Николай Голь в статье “Новая сказка бочки” (“Нева”, № 10) продолжает свою излюбленную тему. Он пишет об ошибках и опечатках, кочующих из журнала в журнал и из книги в книгу. Тут нынче, и в самом деле, есть где разгуляться. В одной книге Голь обнаруживает, что автор причиной смерти Софьи Перовской называет неудачные роды. В другой отмечает превращение Л. Мартова из меньшевика в большевика. Читая третью, замечает путаницу между словами “элитный” и “элитарный”. Ужас, до чего доводит в наши времена эта путаница!..(Для продолжения этого печального ряда укажем, что на 218-й странице того же самого номера “Невы”, где напечатана статья Н. Голя, хрестоматийные строки Тютчева “И нам сочувствие дается, / Как нам дается благодать” отважно приписаны Анне Ахматовой.)
Злоязыкий С. Гедройц с удовольствием прогулялся по роману Олега Ермакова “Холст” (“Печатный двор” — “Звезда”, № 12), отметив, как интересно повествование строится: “пейзаж — рассуждение — воспоминание — рассуждение — разговор, заплывающий воспоминанием”. Меж тем событий в романе нет как нет: герой сбрил усы, поговорил о чем-то с младшим братом, выпил кофе — и всё. “То есть, — отмечает автор статьи, — текст как бы сказал автору: я кончаюсь; я не могу продолжаться; слабый двигатель не справляется с грузом мелких обстоятельств. Остановись”. Но Ермаков не послушался и поступил проще: написанный текст перевязал ленточкой и прикрепил к нему игрушечного воздушного змея — “не правда ли, читатель, мы летим?”. А анализируя роман Бориса Евсеева “Романчик”, Гедройц подмечает, что произведение это целиком пропитано глубочайшей нежностью автора-персонажа к себе самому и восторгом опять же перед собой. С остальными атрибутами романа дела похуже. Вычитывается же из “Романчика” следующее: “Герой-гений обижен на судьбу, на страну и на всех современников, тогдашних и теперешних. С ним дурно обошлись при социализме… Впоследствии же российская история… вообще пошла по ложному пути.

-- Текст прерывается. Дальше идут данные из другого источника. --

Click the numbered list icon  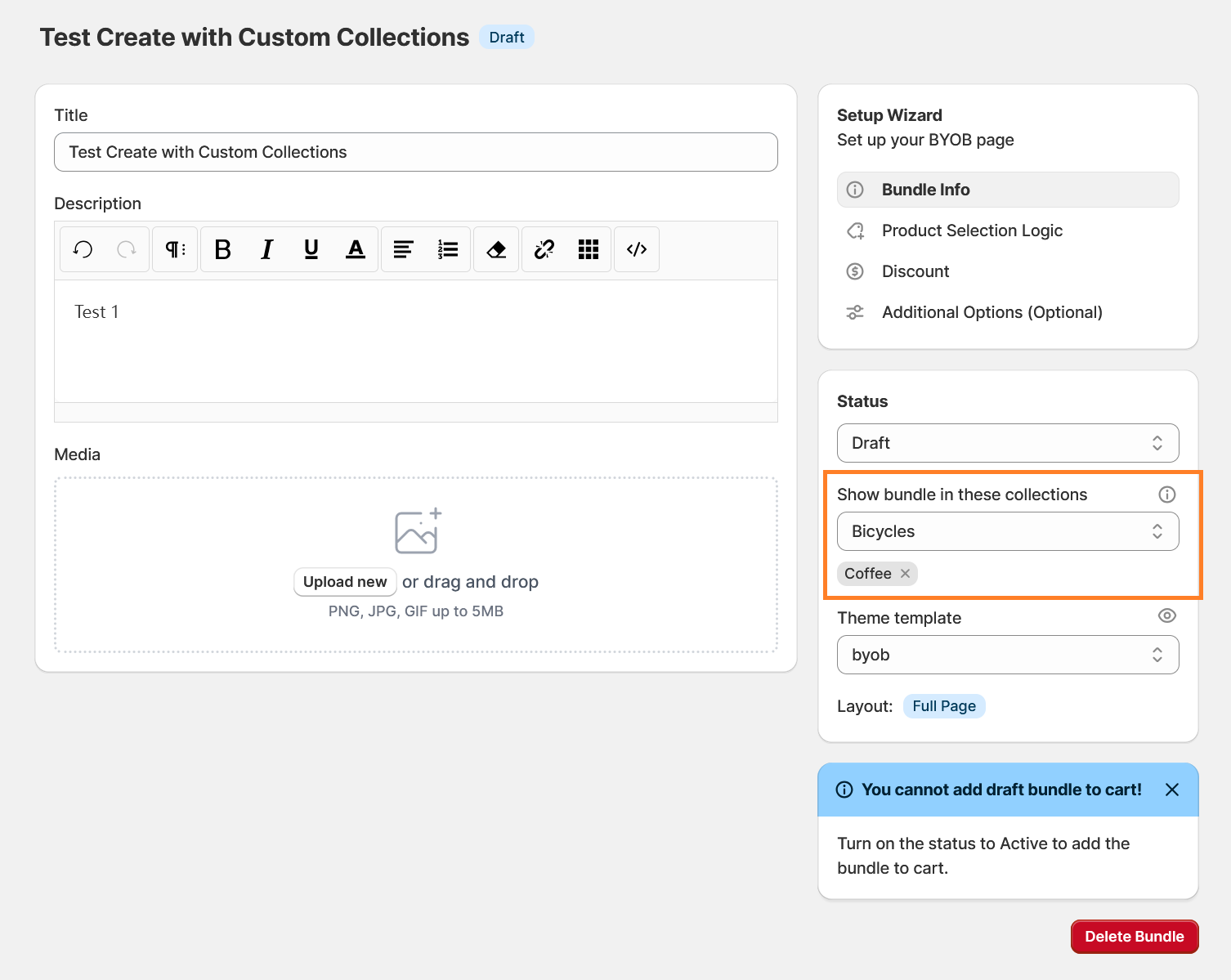pyautogui.click(x=448, y=249)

В результате чего Борис Евсеев остался недостаточно оценен”.
Рецензируя книгу Дональда Рейфилда “Жизнь Антона Чехова” (“Печатный двор” — “Звезда”, № 11), Гедройц предъявляет автору всего одну претензию: зря не предупредил, что его творение написано исключительно о взаимоотношениях Антона Павловича с семьей и друзьями. Тогда было бы ясно, почему при попытке проникнуть в художественный мир Чехова Рейфилд так нестерпимо оглупляет писателя.
Обзор подготовила Евгения Щеглова
Сноски:
1 Это, отметим, специальный номер, посвященный литературе республики Коми.

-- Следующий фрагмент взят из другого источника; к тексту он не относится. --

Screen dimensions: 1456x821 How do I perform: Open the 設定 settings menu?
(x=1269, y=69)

2 Тануки — японское тотемное животное, что-то вроде енотовидной собаки (точнее — самца енотовидной собаки). В Японии статуи тануки можно встретить повсюду: считается, что этот зверек приносит счастье — причем тем большее, чем больше его мошонка.

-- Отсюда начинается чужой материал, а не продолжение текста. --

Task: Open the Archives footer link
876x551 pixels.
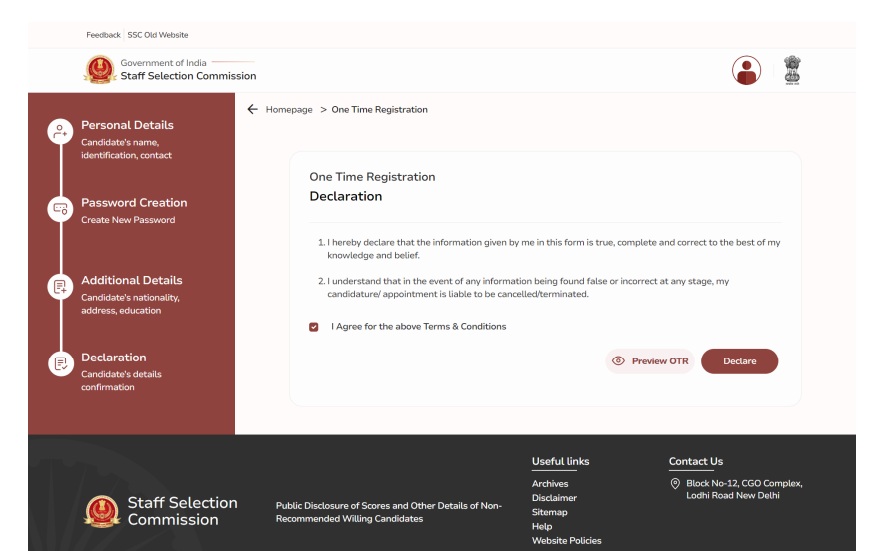Action: [x=550, y=484]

3 “Подростковый дух” (англ.).
4 Название романа Роберта Музиля обыгрывается в статье сознательно.
5 Напоминаем, что речь идет об автобиографическом произведении, автор которого — рожденный в СССР испанец, калека, с младенчества обреченный на неподвижность и скитания по детским домам.
6 Парижанин Берелович указывает, что явление это не уникально, нечто подобное знакомо и Франции, в научном сообществе которой тоже складывались своего рода “секты” или даже “церкви” (с приверженцами, еретиками, изгнанными и т.п.). Однако “канонизация через традицию” Франции не знакома, там центральной фигурой выступает не наследник великого прошлого, а основатель нового течения (Лакан, Фуко, Бурдьё).
7 Упомянутая здесь Царевна-Лягушка из “Атомной сказки” Юрия Кузнецова требует, пожалуй, отдельных разъяснений, для которых мы вряд ли нашли бы место, когда бы не статья, о которой речь пойдет чуть дальше. Но о лягушке — немного погодя.